Evidentemente c’era altro, a suffragare l’esemplarità di questa adolescente, ed era la grande capacità di sacrificarsi nel lavoro col quale concretizzava la sua totale dedizione alla famiglia. Commenta l’autore: «Il riconoscimento della sua santità perciò non era da ascriversi solamente all’estrema difesa della purezza, ma anche alla sua laboriosità, perché nel lavoro fu aggredita e nel lavoro trovò la morte».
Quel mattino ventoso del 17 maggio 1935, infatti, appena tornata da messa, Antonia si avviò in campagna a raccogliere legna per la cottura del pane. Come compagnia, dopo molte insistenze presso varie conoscenti, aveva ottenuto solo la tredicenne Annedda Castangia, futura e impotente testimone dell’aggressione fatta all’amica dal giovane Giovanni Ignazio Catgiu. Nel libro sono puntualmente ricostruiti la disperata autodifesa dell’assassino, il processo e la condanna a morte, il respinto ricorso in cassazione, la negata grazia sovrana e infine la fucilazione nel poligono di Prato Sardo il 4 agosto 1937. Senza aver fatto alcuna dichiarazione, ma avendo ricevuto i conforti religiosi.
Murgia riporta anche i commoventi versi dell’attitu, il canto rituale di lamentazione della madre di Antonia, canto fedelmente trascritto e ripetuto per molti anni dalle donne di Orgosolo, nel quale ritorna ossessivo il monito «Atentu sas pitzinnas, hando moet su ventu no andezas a linna!» (Attenzione ragazze, quando soffia il vento non andate a cercar legna!).
Già pochi mesi dopo il fatto di sangue, Armida Barelli, presidente nazionale della Gioventù femminile di Azione cattolica, coglieva ogni occasione per onorare la memoria di Antonia, segnalandola anche al papa Pio XI, che la considerava «un’altra Maria Goretti». Nel settembre 1937, mentre la diocesi di Nuoro si assumeva l’onere del processo canonico della “piccola martire”, era quasi pronta la sua prima biografia scritta da Pina Trocchi: indirizzata soprattutto a giovani lettrici, si sarebbe meritata una recensione elogiativa de L’Avvenire d’Italia: «Della Sardegna ha l’impronta perfetta e ci fa una certa meraviglia come una continentale sia riuscita a scrutare il profondo dell’anima sarda».

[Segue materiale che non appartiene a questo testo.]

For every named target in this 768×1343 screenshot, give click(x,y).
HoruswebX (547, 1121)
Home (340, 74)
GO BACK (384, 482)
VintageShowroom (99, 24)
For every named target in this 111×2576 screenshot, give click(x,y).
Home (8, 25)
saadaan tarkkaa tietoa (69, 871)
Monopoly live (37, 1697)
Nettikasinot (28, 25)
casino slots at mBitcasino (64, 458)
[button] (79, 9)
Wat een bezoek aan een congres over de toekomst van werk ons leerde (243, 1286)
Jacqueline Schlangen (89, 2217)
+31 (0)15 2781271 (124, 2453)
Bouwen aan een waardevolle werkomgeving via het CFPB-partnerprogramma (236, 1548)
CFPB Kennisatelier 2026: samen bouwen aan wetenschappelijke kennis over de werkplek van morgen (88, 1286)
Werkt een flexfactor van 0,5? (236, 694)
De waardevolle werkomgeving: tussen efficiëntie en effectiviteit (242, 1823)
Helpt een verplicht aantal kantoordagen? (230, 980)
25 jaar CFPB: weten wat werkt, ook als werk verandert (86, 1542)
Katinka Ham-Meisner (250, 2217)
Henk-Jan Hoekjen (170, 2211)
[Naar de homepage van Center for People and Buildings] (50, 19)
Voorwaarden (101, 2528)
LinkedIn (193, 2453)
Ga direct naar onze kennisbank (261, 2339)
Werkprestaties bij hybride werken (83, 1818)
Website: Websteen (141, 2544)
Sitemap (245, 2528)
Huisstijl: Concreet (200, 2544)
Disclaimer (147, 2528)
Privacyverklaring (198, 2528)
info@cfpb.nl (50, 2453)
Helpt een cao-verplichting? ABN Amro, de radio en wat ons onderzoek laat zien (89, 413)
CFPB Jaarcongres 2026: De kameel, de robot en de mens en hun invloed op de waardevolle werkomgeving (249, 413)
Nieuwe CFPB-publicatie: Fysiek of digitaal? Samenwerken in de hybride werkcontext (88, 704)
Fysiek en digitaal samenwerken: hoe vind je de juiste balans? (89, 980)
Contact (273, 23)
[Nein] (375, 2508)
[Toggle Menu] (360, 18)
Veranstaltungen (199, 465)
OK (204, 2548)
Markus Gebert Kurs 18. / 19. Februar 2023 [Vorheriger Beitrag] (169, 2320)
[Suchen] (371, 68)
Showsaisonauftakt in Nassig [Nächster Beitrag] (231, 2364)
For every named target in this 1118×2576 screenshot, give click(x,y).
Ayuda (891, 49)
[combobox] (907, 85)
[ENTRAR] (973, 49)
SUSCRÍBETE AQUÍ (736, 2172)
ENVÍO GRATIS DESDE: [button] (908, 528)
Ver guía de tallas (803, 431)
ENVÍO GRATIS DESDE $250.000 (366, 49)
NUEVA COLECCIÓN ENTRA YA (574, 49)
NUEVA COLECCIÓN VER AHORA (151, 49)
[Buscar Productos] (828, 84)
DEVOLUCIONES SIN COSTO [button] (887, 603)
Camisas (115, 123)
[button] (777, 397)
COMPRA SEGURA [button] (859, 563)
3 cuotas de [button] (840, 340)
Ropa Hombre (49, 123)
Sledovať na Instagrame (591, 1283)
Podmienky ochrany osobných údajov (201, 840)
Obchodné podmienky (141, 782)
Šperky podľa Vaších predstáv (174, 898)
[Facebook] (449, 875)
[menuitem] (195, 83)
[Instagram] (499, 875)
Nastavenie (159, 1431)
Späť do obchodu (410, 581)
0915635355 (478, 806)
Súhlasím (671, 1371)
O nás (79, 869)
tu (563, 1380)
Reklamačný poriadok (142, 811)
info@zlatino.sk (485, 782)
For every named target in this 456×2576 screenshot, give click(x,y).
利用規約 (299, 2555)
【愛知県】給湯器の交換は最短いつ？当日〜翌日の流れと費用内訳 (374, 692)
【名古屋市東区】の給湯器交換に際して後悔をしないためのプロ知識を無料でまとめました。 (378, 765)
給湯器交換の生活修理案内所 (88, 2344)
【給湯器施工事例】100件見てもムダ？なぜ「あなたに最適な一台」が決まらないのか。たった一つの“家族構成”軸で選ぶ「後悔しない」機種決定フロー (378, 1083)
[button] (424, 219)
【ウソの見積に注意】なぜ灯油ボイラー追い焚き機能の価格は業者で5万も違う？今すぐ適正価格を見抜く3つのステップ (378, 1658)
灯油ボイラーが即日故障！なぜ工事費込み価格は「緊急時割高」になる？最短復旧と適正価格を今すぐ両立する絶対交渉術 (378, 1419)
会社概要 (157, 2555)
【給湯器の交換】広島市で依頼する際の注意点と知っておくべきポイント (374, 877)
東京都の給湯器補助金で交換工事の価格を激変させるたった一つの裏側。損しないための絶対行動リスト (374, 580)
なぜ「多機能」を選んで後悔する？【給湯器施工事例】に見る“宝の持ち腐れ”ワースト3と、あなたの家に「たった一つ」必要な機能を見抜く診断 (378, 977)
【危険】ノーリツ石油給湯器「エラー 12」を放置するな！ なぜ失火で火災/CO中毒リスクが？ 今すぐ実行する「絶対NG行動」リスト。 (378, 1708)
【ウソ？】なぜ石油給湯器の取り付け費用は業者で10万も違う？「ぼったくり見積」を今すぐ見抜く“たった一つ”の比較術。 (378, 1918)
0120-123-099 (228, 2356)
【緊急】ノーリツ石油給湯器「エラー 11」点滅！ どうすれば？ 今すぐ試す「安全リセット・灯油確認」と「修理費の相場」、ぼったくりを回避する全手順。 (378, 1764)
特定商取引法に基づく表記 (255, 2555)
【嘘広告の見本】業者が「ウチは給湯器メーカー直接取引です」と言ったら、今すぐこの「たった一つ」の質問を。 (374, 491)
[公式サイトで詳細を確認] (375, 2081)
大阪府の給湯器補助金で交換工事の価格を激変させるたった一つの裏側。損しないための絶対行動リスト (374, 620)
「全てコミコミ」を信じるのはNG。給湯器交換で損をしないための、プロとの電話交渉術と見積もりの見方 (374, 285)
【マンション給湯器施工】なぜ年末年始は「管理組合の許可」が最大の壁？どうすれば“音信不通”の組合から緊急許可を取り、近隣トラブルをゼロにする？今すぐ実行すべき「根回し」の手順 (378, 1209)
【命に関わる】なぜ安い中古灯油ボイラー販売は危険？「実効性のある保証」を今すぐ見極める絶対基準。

Da qui in poi il volume, dotato di un ricco corredo fotografico, procede per altre 173 pagine: vi leggiamo i successivi fatti relativi ai Mesina e alla causa di beatificazione, una storia dell’Azione cattolica nuorese, alcuni componimenti poetici e letterari dedicati ad Antonia, una cronologia della beata, i profili dei principali personaggi coinvolti nella vicenda, le fonti librarie e giornalistiche, un indice dei nomi…. Come dicevo, un libro di sicuro riferimento, anzi “il” libro su Antonia Mesina.